Images of comet Tempel 1, from Deep Impact (left) and Stardust-Next (right).
Image credit: NASA/JPL-Caltech/Cornell; NASA/JPL-Caltech/UMD
Image credit: NASA/JPL-Caltech/Cornell; NASA/JPL-Caltech/UMD
In July 2005, a NASA spacecraft called Deep Impact intercepted comet Tempel 1 and shot at it. The 370 kg lump of copper that was fired at the comet hit at a speed of just over 10 kilometers per second – about 30 times the speed of sound on Earth. The resulting explosion threw up a plume of debris which Deep Impact’s instruments were able to study, providing valuable data for mission scientists back on Earth. The plume obscured the surface of the comet, though, making it impossible to see the impact crater until earlier this week, on St Valentine’s Day.
An earlier mission, Stardust, was halfway home from a similar mission when Deep Impact fired its projectile.
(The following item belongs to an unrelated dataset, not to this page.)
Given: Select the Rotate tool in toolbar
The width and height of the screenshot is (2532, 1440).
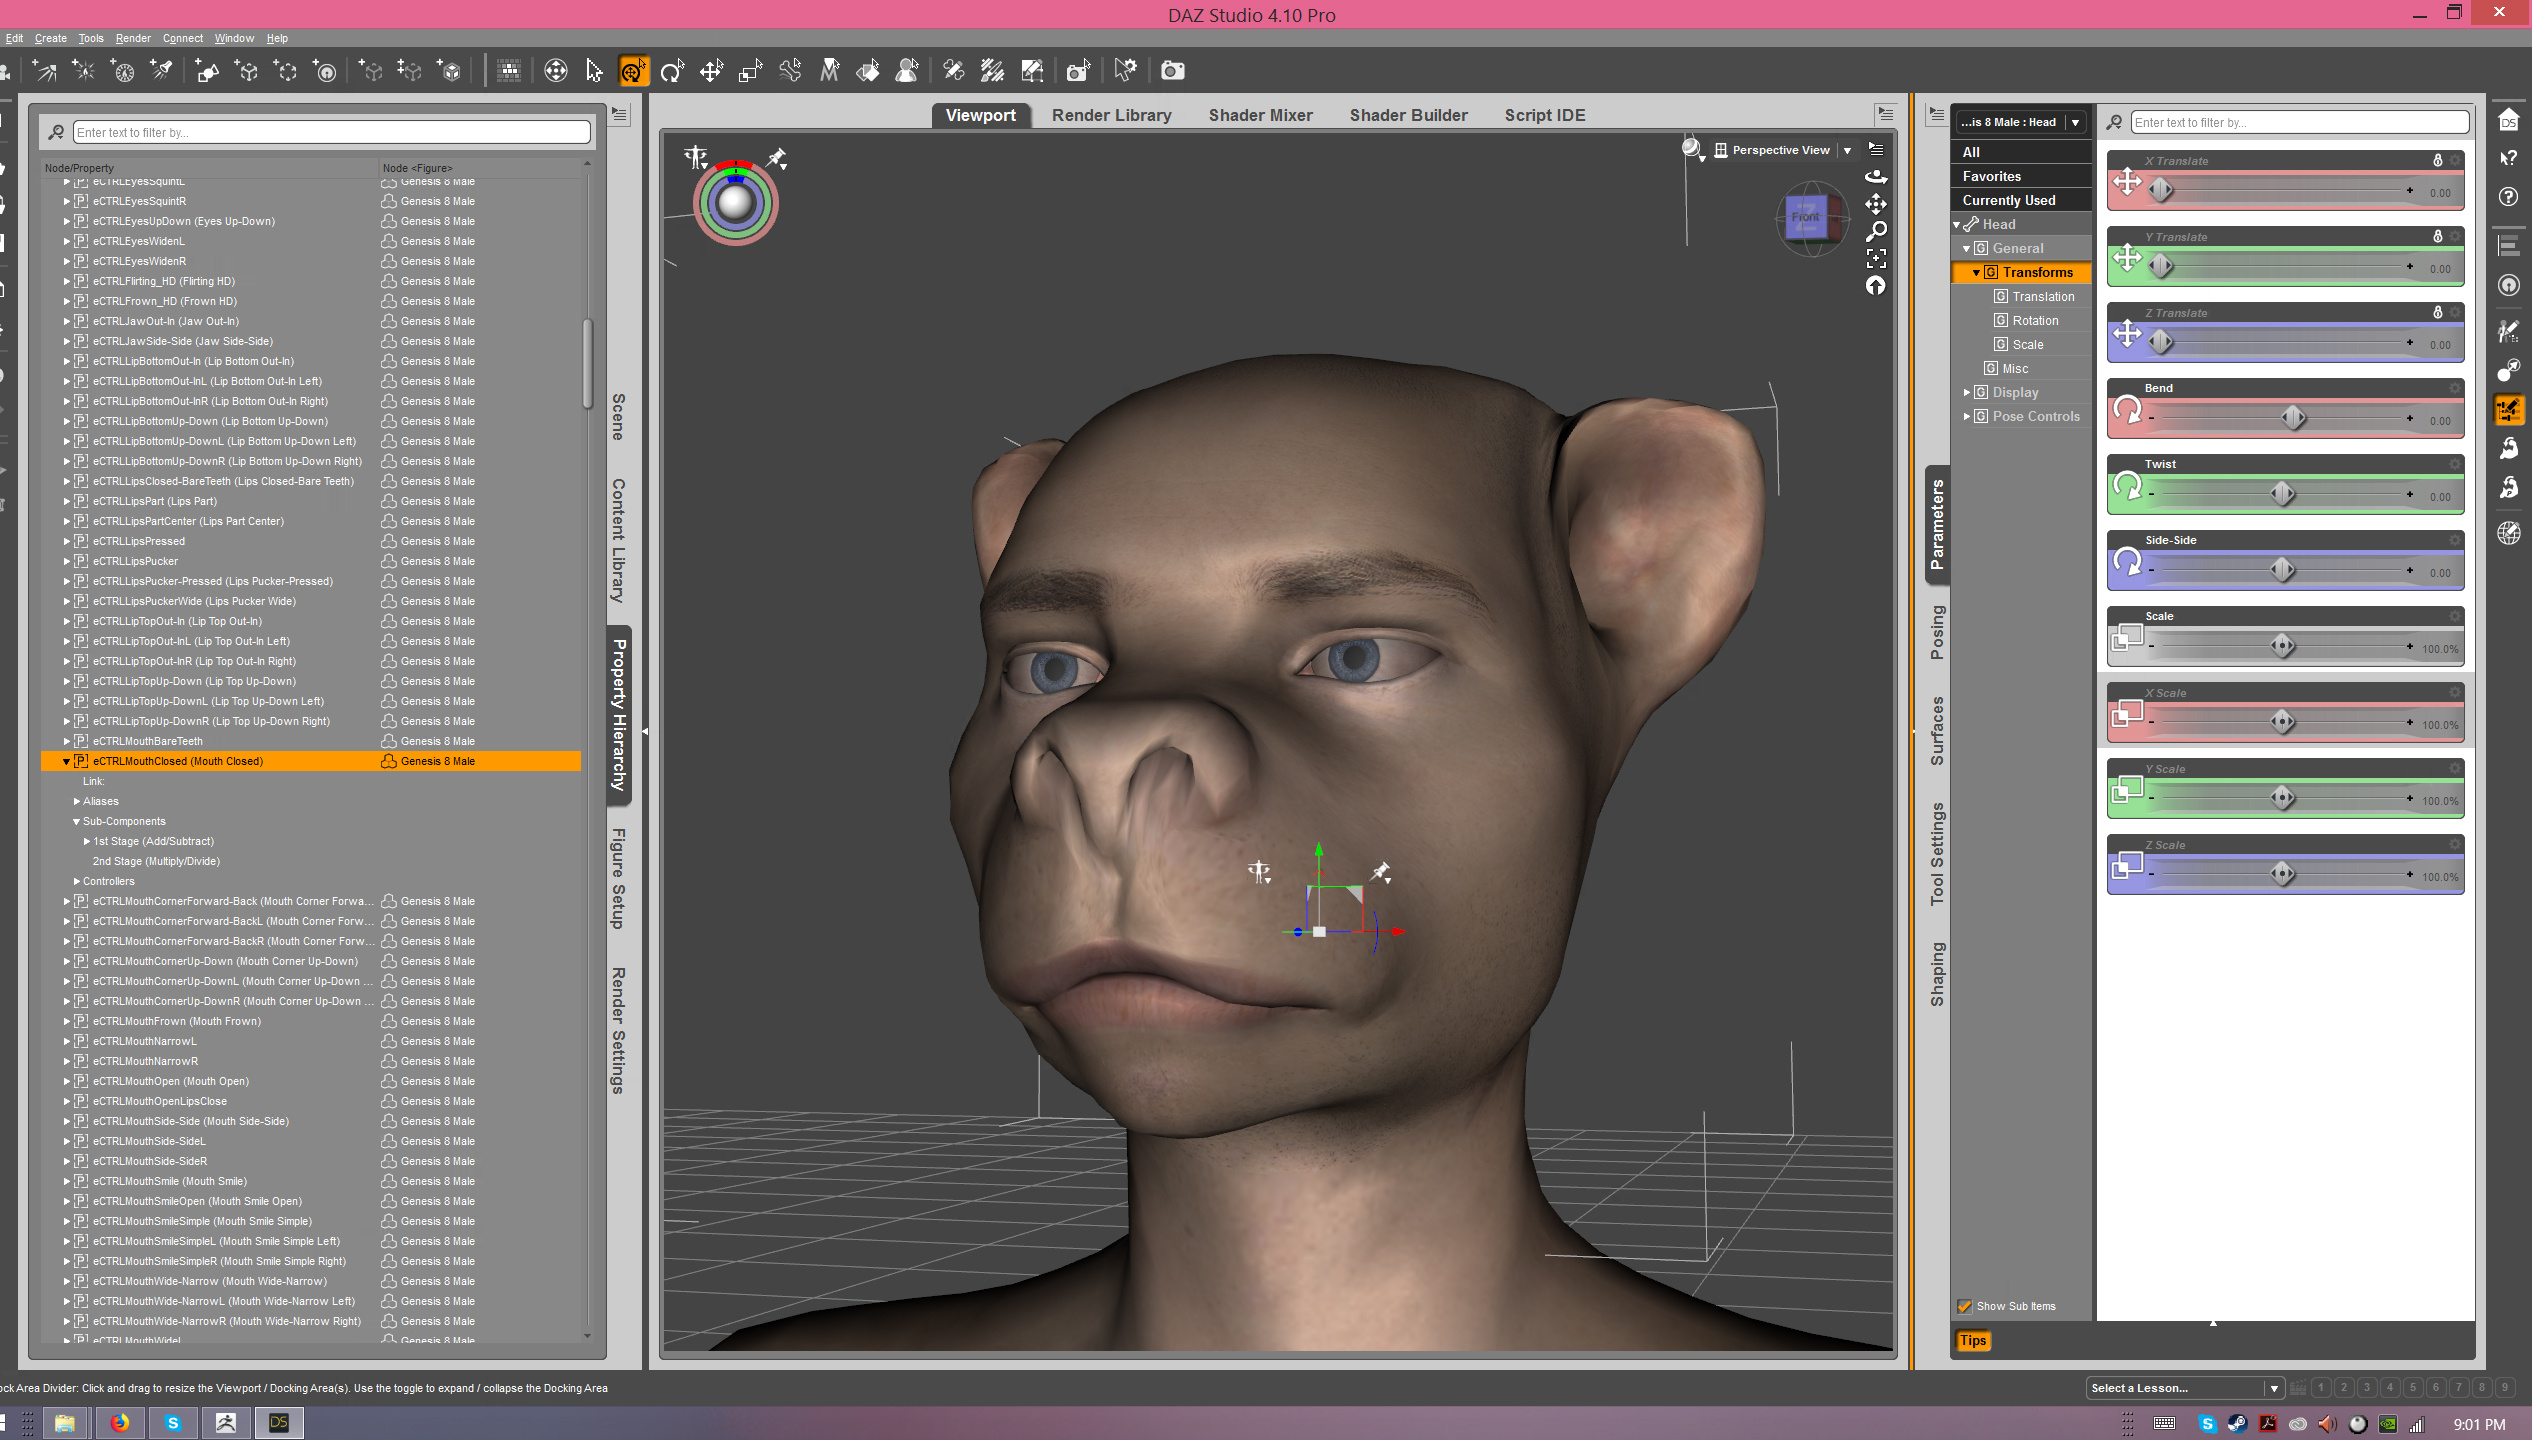Looking at the screenshot, I should pyautogui.click(x=672, y=71).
Stardust was launched way back in 1999, and had a complicated mission in which is collected samples of space dust, visited asteroid AnneFrank in 2002, and studied comet Wild 2 in 2004. The final leg of the mission was to fly by Earth, dropping off its various sample cannisters.
Stardust mission engineers then reconfigured the probe, giving it a new mission: Stardust-Next. In this mission, it would change course to intercept comet Tempel 1 and attempt to take images of the comet’s surface. These images would not only show us what the Deep Impact crater looked like (which would provide valuable information about the structure and density of the comet), but also provide a surface map which could be compared with the images from the Deep Impact mission. The comparison would reveal just how the comet had been changed by it’s last encounter with the Sun.
The encounter was a major success, returning imagery far exceeding anybody’s expectations. As well as completing all the mission goals, including finding the impact crater, it has returned a wealth of data which will keep mission scientists very busy for a long time.